I am approaching my 50th birthday and while on the outside I look like I am enjoying life, strong and capable, I am an absolute emotional disaster!
I met my now ex- husband at the age of 17 and I was besotted and very much in love. He ran his own business and was always busy working but there was never any money to show for it. I questioned him about it but he just lied about where it had gone but made me feel guilty for asking. During the next 28 years, we married, had 4 children, had to sell 2 houses to gambling debt, have parents bail us out to the tune of £80k as his addiction had become uncontrollable and during all of this time he lied, manipulated me and made me feel that I had made it up in my head! 5 years ago I left him, this was not something I did lightly but after having to sell another house, I couldn’t risk being homeless with my children. We split the remainder of our assets 50/50 and I now have my own home and he became bankrupt. He still maintains a nice life, has a new partner but is still gambling.
I am with my children and live alone, the eldest is 24, at the age of 16 he started smoking cannabis and dabbling in drugs, this escalated to at the age of 19 he had lost his job, was stealing from me, I had dealers knocking on my door, I was threatened, my children were threatened and I was at my wits end. My son started having seizures and every day I thanked the stars that he was still alive. This is very condensed version of events but it went on for a few years. In 2016 he went into a privately funded rehab centre followed by 5 months living with my dear friend in rural Spain, he came back a new man. He moved back in and I thought our lives had changed for the better forever. I moved house to start afresh and we were all very positive about the future. The next year was fine and then he started drifting from job to job and started smoking cannabis again. I was suspicious that he was back on Cocaine but like his father he can wrap me round his little finger, he started borrowing money and then my Mac book went missing and so it started although through it all he denied doing drugs. 2 weeks ago he admitted he had relapsed, he owed money to some nasty guys and they were threatening him. I was devastated but I took a bank loan and paid them off. (Forgot to say he moved in to a rental property in December) He promised he was going to meetings and that was it, he didn’t want to be that person again, I helped him, came to meetings, met his sponsor and spoke to him 3 or 4 times a day and made sure he had food in his fridge etc.

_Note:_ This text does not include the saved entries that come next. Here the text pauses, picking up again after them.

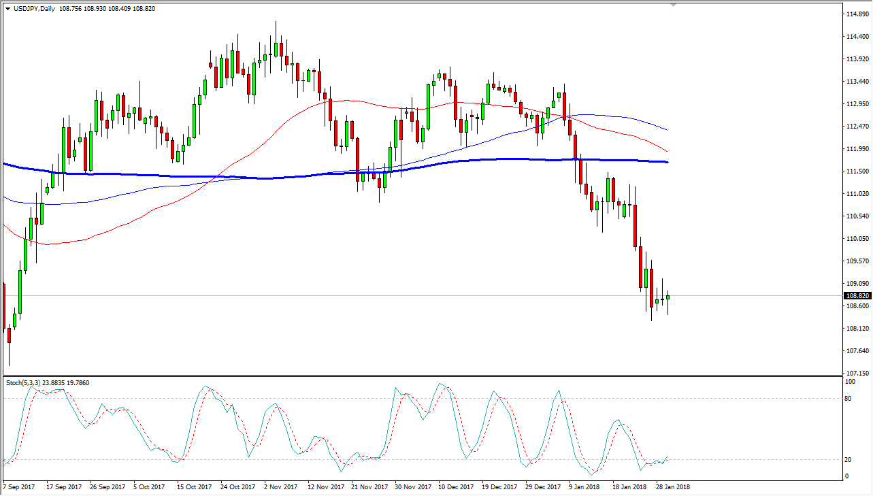Click the highlighted 108.820 current price tag
This screenshot has height=496, width=873.
855,295
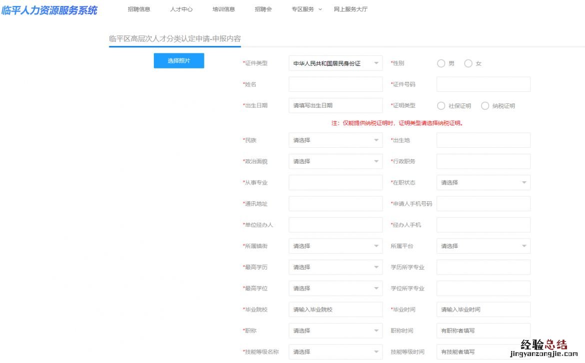Screen dimensions: 585x363
Task: Select the 男 gender radio button
Action: 441,63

Then today, I noticed my credit card had gone missing and so looked on my account and 2 payments of £200 and £250 had been taken out of a local ATM. (I have no idea when he took it or how he knew my pin!) So I have now made the decision that I can not go through this again, he is 24 and I have enabled this far too long. I have told him that I love him but I cannot save him, that he is now on his own. I have told him I do not want to see him until such time he has reclaimed sobriety.
My heart is now breaking, he hasn’t responded to me and I am terrified that his mental health is so fragile that he will do something stupid…. So what do I do?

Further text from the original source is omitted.